Irony in America lost its humor a long time ago. That is what makes this current round of book banning across the nation both pathetic and horrifying. Even at the point that the literacy haters in Florida are going after the books about book bans (via Erum Salam at the Guardian (US)):
Ban This Book, a children’s book written by Alan Gratz, will no longer be available in the Indian River county school district since the school board voted to remove the book last month.
Gratz’s book, which came out in 2017, follows fourth-grader Amy Anne Ollinger as she tries to check out her favorite book. Ollinger is told by the librarian she cannot, because it was banned after a classmate’s parent thought it was inappropriate. She then creates a secret banned-books library, entering into “an unexpected battle over book banning, censorship, and who has the right to decide what she and her fellow students can read”, according to the book’s description on Gratz’s website...
So of course a parent objected.
Pippin’s opposition is what prompted the school board to vote 3-2 in favor of removing it from shelves. The vote happened despite the district’s book-review committee vetting the work and deciding to keep it in schools.
Indian River county school board members disagreed with how Gratz’s book referred to other works that had been taken out of school, and accused it of “teaching rebellion of school-board authority”, according to the Tallahassee Democrat.
Pippin is also the chair of the local Moms for Liberty chapter, a far-right organization that has been behind many of the book bans that have swept across the US in recent years. According to a 2023 PEN America report, 81% of school districts that banned books between July 2022 and June 2023 were within or adjoined a county with a local chapter of a group such as Moms for Liberty...
There is nothing liberating about what this Far Right organization is doing. It's restricting. It's limiting. It's taking away from other families their rights to choose what their kids can read. It's taking away from those children the ability to recognize when free thought and free speech - some of the most essential human rights - are denied.
In a statement to the Tallahassee Democrat, Gratz noted the irony of his book being banned.
“They banned the book because it talks about the books that they have banned and because it talks about book banning,” he said. “It feels like they know exactly what they’re doing and they’re somewhat ashamed of what they’re doing and they don’t want a book on the shelves that calls them out.”
Reading as a skill gives us comprehension. Reading from diverse points of view, reading about different cultures, reading about the thrills and dangers of the real world. We read about what's fiction and we read about what's nonfiction and we read about what's human.
These are things that the book banners would take away, to narrow and limit our skill to comprehend. They want to take away the skill to think, to interpret, to question, to decide in favor of worldviews that the book banners fear and hate.
We've already got problems in the United States when it comes to adult comprehension and decision-making skills, things that a strong literary education could have solved. And now we're dealing with factions in our nation happily denying literacy to our children, to guarantee that freedom of thought and freedom of speech can be easily taken away.
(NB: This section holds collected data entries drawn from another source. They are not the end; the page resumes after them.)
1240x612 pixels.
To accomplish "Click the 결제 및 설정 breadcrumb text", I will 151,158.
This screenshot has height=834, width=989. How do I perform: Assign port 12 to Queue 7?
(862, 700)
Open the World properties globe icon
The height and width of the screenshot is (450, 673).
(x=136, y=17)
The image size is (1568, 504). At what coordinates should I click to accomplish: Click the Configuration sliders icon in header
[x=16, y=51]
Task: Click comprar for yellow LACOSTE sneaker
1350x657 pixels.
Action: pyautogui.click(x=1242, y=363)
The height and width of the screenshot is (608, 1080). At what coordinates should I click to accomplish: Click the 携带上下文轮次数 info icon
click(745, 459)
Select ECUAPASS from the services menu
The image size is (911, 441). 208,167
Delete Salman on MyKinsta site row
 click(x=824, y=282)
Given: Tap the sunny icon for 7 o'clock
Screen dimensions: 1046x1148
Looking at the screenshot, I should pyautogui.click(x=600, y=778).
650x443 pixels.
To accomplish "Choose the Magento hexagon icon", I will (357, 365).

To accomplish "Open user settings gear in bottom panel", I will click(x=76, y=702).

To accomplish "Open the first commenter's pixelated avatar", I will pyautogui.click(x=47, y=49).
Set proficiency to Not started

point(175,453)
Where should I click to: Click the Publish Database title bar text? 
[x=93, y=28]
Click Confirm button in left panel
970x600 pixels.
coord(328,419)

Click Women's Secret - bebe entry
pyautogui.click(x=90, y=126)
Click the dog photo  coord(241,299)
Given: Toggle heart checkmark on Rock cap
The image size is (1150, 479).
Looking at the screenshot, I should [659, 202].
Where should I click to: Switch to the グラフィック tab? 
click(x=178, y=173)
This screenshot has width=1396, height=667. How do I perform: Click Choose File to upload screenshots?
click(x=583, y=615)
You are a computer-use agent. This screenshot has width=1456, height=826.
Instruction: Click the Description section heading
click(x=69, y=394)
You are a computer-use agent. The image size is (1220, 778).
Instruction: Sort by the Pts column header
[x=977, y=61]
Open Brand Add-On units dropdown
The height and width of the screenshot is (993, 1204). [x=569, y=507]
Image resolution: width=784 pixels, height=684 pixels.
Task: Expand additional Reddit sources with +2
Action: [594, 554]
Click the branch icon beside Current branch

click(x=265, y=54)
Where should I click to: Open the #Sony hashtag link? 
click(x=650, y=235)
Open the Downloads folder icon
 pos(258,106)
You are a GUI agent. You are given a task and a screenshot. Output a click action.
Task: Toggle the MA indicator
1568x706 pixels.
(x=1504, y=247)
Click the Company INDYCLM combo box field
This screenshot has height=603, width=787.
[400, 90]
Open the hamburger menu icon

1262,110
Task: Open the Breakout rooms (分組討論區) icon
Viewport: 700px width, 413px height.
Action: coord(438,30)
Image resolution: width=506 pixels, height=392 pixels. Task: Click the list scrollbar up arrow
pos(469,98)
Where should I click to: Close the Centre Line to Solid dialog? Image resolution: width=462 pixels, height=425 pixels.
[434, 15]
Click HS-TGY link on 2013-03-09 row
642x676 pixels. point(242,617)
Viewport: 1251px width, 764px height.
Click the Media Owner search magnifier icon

If you don't want your kid to read a book, tell your kid not to read it, and find something else that the kid could enjoy reading without denying that right to thousands of other families.
Defend your libraries, America.
I read Ray Bradbury growing up. I remember his short stories, masterpieces of horror, and recall a story from the Martian Chronicles titled "Usher II" (it was a separate magazine short story from 1950 but reworked to be part of the novel):
“Garrett?” called Stendahl softly. Garrett silenced himself. “Garrett,” said Stendahl, “do you know why I’ve done this to you? Because you burned Mr. Poe’s books without really reading them. You took other people’s advice that they needed burning. Otherwise you’d have realized what I was going to do to you when we came down here a moment ago. Ignorance is fatal, Mr. Garrett.”
1 comment:
I bet that if you read aloud from sections of the Bible without telling them what it was, you could get Moms for Liberty to ban it. Especially if it was one of the newer translations so it wasn't in antiquated English that they might suspect of being scriptural.
What I'm saying is that they haven't read THAT book, either.
And now the state government in Louisiana says that copies of the Ten Commandments have to be posted in classrooms.
Nobody ever said "I must ban this book because I might read it and come to harm from it" so it's all a big fit of control freakiness.